Short task: Arrange the items below as a JSON list of strings, one string per line and blank lines omitted. Begin at the line that has "coordinates (2561, 1205)." and stop after the line that has "pyautogui.click(x=1385, y=772)".

──────── Supplied entries ────────

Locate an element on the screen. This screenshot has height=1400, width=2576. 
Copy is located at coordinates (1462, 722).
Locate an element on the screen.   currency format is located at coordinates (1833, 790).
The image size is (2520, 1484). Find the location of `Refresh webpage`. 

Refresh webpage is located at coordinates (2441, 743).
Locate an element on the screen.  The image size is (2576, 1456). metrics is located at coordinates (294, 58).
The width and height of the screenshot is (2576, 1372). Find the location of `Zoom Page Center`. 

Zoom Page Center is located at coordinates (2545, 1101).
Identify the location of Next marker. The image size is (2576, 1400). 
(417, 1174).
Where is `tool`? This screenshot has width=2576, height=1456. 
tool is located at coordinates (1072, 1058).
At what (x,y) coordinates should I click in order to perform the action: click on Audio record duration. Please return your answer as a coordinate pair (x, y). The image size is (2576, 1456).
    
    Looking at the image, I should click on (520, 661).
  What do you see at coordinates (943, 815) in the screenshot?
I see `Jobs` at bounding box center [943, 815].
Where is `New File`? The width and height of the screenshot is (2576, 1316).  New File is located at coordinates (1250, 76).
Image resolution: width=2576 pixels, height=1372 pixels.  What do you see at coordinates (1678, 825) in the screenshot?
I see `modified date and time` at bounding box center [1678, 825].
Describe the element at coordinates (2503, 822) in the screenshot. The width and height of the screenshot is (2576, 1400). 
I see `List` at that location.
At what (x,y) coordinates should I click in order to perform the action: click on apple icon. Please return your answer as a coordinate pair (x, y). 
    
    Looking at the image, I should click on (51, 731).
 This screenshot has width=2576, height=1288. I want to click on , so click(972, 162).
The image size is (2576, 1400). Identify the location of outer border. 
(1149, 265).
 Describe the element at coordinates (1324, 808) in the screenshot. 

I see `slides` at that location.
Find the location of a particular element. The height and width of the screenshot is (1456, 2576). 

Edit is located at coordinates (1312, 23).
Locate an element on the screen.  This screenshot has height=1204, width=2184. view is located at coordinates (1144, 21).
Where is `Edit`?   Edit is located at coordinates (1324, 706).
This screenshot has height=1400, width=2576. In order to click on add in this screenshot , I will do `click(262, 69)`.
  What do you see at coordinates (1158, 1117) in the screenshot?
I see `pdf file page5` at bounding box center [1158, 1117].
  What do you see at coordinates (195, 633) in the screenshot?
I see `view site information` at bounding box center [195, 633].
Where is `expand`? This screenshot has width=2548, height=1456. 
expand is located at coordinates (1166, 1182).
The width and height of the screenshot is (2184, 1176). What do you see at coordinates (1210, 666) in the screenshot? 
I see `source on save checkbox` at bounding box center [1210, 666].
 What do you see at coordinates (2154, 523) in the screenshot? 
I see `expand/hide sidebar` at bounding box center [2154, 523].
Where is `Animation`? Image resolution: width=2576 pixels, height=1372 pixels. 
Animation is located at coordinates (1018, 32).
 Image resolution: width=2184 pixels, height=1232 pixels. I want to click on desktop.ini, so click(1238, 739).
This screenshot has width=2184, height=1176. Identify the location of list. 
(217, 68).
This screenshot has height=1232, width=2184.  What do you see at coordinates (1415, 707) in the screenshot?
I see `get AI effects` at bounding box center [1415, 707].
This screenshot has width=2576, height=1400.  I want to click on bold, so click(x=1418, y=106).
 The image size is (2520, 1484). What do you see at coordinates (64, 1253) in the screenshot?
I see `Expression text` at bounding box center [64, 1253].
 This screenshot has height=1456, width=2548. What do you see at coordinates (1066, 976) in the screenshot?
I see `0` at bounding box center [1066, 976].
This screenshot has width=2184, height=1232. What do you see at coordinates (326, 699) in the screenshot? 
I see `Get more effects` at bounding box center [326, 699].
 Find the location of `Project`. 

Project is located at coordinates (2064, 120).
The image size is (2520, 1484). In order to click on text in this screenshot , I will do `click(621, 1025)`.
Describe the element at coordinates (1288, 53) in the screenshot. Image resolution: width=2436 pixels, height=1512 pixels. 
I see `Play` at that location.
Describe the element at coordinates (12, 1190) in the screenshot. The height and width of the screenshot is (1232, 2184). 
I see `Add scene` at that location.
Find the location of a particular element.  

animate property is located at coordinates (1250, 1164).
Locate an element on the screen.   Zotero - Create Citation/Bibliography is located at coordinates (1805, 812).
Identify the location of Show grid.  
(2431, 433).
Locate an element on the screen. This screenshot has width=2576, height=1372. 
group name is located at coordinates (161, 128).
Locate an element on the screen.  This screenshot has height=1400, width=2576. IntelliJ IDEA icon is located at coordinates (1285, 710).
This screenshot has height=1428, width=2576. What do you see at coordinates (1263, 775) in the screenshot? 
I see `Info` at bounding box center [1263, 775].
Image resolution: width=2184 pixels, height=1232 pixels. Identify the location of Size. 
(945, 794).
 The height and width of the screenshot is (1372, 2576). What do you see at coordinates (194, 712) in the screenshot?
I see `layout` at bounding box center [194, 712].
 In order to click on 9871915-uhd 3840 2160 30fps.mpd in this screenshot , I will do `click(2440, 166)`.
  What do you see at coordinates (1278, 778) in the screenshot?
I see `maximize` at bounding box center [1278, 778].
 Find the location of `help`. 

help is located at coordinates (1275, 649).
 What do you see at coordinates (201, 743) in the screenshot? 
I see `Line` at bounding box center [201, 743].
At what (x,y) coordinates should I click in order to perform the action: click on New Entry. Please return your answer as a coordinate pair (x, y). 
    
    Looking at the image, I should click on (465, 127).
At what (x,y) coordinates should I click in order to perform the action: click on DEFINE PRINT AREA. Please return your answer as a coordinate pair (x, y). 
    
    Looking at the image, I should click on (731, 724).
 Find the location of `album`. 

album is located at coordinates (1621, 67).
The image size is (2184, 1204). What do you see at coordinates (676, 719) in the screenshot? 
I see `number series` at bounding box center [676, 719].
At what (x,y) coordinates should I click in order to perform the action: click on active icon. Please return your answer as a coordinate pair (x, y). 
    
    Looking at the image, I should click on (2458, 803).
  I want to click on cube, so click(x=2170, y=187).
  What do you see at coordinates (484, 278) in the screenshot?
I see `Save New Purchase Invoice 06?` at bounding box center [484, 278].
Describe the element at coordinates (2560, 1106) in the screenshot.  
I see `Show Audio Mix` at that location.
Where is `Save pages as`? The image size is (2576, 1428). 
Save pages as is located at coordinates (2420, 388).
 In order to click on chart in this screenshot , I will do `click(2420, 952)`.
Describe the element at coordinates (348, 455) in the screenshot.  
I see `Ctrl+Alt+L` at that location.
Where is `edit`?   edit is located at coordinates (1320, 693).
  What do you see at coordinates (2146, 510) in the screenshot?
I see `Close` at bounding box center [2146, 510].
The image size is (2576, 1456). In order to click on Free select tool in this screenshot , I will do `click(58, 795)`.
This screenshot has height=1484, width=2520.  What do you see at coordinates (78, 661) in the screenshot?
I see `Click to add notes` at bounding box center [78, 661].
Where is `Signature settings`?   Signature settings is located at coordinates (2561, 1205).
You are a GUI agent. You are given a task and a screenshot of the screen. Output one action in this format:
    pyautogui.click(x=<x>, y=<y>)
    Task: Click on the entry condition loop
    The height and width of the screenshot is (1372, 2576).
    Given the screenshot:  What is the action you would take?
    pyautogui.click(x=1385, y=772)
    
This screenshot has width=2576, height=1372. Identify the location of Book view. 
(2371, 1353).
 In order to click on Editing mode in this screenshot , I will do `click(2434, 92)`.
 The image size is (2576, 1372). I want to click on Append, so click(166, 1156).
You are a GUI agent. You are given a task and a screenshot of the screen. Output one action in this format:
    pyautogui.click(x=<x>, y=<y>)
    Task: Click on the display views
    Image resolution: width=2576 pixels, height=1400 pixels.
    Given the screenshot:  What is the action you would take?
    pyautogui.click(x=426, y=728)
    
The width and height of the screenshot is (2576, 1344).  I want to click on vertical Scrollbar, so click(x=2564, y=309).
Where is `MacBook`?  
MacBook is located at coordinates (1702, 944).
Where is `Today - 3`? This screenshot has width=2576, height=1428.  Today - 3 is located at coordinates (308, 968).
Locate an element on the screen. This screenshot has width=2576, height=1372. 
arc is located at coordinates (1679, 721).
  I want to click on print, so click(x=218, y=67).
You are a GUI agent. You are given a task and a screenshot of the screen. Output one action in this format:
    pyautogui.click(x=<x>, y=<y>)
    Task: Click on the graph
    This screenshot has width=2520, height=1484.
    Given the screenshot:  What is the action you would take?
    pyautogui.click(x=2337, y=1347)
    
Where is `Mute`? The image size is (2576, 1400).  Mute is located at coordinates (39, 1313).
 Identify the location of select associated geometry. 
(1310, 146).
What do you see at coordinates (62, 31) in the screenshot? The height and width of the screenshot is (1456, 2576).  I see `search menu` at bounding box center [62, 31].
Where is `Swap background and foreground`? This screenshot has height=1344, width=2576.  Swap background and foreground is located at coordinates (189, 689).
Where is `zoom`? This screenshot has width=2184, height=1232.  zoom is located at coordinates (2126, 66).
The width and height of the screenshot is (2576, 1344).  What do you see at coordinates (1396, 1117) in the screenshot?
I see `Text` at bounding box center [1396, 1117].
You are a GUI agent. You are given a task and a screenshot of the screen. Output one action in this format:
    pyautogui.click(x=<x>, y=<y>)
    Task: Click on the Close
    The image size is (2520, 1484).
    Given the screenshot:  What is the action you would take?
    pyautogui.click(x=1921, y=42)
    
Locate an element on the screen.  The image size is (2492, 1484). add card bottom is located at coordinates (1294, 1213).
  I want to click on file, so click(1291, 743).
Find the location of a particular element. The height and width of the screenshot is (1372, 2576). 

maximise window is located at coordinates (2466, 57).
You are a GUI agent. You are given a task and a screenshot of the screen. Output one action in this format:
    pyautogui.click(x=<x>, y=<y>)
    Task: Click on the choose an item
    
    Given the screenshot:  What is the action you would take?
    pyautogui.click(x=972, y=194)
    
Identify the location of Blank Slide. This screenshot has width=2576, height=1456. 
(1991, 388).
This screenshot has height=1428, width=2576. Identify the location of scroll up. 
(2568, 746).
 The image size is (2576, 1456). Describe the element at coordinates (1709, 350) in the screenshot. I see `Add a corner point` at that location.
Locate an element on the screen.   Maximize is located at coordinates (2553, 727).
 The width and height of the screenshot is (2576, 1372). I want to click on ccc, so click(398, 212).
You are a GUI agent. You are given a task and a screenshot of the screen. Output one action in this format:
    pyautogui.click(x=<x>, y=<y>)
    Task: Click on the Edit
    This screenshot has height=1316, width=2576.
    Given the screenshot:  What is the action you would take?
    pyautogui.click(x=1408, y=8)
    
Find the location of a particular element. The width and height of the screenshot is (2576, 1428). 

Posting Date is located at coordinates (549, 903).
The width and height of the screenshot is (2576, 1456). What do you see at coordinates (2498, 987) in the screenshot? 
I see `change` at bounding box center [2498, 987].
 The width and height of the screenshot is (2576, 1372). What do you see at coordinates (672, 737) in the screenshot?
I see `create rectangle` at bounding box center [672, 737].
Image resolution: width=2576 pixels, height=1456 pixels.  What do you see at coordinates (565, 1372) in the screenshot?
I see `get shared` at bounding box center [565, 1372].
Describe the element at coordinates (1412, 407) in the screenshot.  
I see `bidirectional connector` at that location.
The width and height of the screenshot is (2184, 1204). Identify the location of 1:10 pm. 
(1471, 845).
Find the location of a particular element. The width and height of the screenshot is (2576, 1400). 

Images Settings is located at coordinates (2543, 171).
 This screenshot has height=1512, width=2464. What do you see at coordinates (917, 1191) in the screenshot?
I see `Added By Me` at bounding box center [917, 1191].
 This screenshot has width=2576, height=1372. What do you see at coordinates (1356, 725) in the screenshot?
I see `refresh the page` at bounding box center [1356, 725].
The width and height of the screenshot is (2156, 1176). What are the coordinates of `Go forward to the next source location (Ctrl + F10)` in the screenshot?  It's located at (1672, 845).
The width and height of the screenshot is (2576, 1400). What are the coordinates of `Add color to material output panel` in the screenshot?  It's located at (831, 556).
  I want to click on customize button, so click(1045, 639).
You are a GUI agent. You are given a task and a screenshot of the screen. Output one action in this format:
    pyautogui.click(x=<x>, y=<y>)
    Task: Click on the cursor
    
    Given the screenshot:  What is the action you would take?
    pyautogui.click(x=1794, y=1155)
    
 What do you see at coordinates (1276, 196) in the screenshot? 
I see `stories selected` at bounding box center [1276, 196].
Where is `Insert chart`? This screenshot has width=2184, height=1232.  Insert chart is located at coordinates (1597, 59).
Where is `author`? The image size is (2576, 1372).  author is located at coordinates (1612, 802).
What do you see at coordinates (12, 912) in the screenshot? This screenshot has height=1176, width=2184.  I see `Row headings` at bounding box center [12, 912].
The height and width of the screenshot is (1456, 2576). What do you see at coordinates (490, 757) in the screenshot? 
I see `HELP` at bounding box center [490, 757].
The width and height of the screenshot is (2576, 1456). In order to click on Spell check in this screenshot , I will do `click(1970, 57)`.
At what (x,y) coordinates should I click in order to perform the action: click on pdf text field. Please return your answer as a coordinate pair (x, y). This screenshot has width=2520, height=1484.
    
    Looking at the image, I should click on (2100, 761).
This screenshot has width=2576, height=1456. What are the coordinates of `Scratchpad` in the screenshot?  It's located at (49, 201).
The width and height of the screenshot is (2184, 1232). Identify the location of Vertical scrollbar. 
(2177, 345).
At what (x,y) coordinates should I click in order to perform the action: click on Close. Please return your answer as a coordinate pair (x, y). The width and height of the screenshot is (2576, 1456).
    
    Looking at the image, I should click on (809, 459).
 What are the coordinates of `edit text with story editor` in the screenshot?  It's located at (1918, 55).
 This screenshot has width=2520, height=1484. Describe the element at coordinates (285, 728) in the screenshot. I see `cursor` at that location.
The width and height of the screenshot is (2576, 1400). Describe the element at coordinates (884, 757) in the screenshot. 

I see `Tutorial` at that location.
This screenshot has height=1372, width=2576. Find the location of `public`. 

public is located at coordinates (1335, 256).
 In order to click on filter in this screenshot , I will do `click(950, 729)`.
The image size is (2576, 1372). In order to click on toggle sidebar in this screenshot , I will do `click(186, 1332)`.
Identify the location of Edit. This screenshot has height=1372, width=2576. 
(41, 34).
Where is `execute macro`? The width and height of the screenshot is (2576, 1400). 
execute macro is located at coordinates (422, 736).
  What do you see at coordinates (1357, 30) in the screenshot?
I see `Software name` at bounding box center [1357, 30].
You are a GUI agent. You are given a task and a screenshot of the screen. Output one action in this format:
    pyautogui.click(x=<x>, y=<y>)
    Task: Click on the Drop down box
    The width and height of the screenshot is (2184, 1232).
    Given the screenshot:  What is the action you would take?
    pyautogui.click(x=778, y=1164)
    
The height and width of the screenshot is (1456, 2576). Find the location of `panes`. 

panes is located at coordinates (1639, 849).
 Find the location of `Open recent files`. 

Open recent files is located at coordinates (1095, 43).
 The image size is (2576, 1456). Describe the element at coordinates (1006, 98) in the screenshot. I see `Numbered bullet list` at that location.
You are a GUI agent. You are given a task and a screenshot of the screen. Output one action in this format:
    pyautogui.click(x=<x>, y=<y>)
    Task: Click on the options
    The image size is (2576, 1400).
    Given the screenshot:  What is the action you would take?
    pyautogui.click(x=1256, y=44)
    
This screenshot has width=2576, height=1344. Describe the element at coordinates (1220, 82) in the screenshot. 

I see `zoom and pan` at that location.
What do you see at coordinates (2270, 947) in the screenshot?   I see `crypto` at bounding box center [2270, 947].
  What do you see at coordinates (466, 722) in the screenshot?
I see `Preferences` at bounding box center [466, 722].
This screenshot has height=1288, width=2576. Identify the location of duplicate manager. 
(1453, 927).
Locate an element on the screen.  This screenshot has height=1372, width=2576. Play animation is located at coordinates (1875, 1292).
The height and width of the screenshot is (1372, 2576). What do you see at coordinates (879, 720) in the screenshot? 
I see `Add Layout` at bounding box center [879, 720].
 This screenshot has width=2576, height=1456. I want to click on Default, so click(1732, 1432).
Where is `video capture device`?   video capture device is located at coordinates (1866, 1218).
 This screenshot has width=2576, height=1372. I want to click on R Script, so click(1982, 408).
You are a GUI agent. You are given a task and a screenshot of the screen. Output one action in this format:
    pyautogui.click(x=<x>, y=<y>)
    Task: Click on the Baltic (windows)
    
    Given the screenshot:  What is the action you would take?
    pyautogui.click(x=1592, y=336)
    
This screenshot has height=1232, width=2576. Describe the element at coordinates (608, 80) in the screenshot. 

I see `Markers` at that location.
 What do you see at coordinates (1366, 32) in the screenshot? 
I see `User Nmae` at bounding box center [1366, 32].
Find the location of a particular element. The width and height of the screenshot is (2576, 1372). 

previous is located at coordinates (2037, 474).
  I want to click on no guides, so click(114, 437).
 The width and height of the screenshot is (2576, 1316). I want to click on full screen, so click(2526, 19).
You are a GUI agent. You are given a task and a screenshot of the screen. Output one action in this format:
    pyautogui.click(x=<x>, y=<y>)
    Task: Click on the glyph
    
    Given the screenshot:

────────

Task output:
[
  "Where is `Signature settings`?   Signature settings is located at coordinates (2561, 1205).",
  "You are a GUI agent. You are given a task and a screenshot of the screen. Output one action in this format:",
  "    pyautogui.click(x=<x>, y=<y>)",
  "    Task: Click on the entry condition loop",
  "    The height and width of the screenshot is (1372, 2576).",
  "    Given the screenshot:  What is the action you would take?",
  "    pyautogui.click(x=1385, y=772)"
]